* _TEKS KUTIPAN_:
Beda Tipis Antara Lomba dan Judi
Antara Lomba dan Judi
SAJADA.ID--Suatu desa di negeri antah berantah, bermaksud memeriahkan ulang tahun desa tersebut. Karena itu, kepala desanya membentuk kepanitiaan khusus untuk memperingati hari jadi desa.
Dalam programnya, panitia akan mengadakan sejumlah perlombaan demi memeriahkan acara hari lahir desa. Di antaranya lomba panjat pinang, lomba menggambar, lomba tumpeng, lomba voli, lomba tenis meja, lomba catur, dan beragam perlombaan lainnya.
Sebagai pemikat agar peringatan hari kahir desa itu semakin meriah, panitia menyediakan sejumlah hadiah. Di antaranya sepeda motor, kulkas, televisi, magic com, kompor gas, sepeda, handphone, setrika, dan beragam hadiah lainnya.
Karena hadiah yang besar, untuk menutupi kekurangan anggaran, panitia menarik iuran atau uang pendaftaran dari setiap peserta yang ikut. Masing-masing lomba yang diikuti ditarik uang pendaftaran sebesar Rp. 10 ribu per peserta. Adapun untuk lomba beregu, setiap tim harus membayar uang pendaftaran sebesar Rp. 100 ribu per lomba.

* _PERMINTAAN TERTULIS_: Tolong tuliskan kembali bagian teks tentang lomba dan judi yang diawali kata-kata yang memuat "Dalam programnya, panitia" dan diakhiri dengan "beragam perlombaan lainnya.". Salin tanpa mengubah satu kata pun.

Data Pencarian Elemen:

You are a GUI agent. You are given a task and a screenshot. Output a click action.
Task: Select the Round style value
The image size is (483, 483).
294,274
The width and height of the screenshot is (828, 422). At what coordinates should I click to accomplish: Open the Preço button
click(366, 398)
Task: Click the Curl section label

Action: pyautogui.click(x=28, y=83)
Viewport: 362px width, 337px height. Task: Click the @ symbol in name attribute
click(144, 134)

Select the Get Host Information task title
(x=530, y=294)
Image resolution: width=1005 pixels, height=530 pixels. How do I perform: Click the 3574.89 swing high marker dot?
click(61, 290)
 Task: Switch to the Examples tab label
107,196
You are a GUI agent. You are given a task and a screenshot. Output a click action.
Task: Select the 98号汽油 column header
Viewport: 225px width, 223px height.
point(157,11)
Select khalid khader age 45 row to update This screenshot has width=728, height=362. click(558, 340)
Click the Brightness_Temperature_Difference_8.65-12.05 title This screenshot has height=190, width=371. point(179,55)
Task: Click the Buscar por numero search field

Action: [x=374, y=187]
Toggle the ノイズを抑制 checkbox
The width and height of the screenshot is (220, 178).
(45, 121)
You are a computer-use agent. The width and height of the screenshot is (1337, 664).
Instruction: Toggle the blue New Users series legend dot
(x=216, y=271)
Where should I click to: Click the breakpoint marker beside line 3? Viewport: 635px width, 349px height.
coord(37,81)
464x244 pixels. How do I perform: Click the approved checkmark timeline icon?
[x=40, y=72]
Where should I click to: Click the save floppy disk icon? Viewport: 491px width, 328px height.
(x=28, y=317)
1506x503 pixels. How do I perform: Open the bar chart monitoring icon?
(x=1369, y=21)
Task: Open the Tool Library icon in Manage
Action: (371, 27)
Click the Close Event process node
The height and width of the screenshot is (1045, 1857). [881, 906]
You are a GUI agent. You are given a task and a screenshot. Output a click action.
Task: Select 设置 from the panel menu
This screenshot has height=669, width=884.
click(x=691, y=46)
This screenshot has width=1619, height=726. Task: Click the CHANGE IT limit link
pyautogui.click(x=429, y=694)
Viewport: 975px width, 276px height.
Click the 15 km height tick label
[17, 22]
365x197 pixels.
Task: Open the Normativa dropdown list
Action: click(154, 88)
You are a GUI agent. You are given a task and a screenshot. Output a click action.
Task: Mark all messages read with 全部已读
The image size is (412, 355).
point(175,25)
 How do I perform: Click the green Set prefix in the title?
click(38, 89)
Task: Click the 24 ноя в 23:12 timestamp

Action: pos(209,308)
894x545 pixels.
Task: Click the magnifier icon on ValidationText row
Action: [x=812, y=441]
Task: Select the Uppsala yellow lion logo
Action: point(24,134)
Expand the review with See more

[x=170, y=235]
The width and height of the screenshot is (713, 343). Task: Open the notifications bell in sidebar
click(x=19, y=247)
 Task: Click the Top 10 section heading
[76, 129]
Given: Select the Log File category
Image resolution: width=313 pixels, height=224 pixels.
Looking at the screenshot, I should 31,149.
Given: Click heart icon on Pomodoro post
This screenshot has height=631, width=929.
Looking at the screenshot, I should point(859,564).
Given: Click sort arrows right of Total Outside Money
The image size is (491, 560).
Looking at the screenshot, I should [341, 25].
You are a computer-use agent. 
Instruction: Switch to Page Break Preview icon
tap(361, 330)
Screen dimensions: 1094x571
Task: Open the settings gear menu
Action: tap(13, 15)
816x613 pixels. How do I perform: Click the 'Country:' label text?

* _JAWABAN LATIHAN_:
Dalam programnya, panitia akan mengadakan sejumlah perlombaan demi memeriahkan acara hari lahir desa. Di antaranya lomba panjat pinang, lomba menggambar, lomba tumpeng, lomba voli, lomba tenis meja, lomba catur, dan beragam perlombaan lainnya.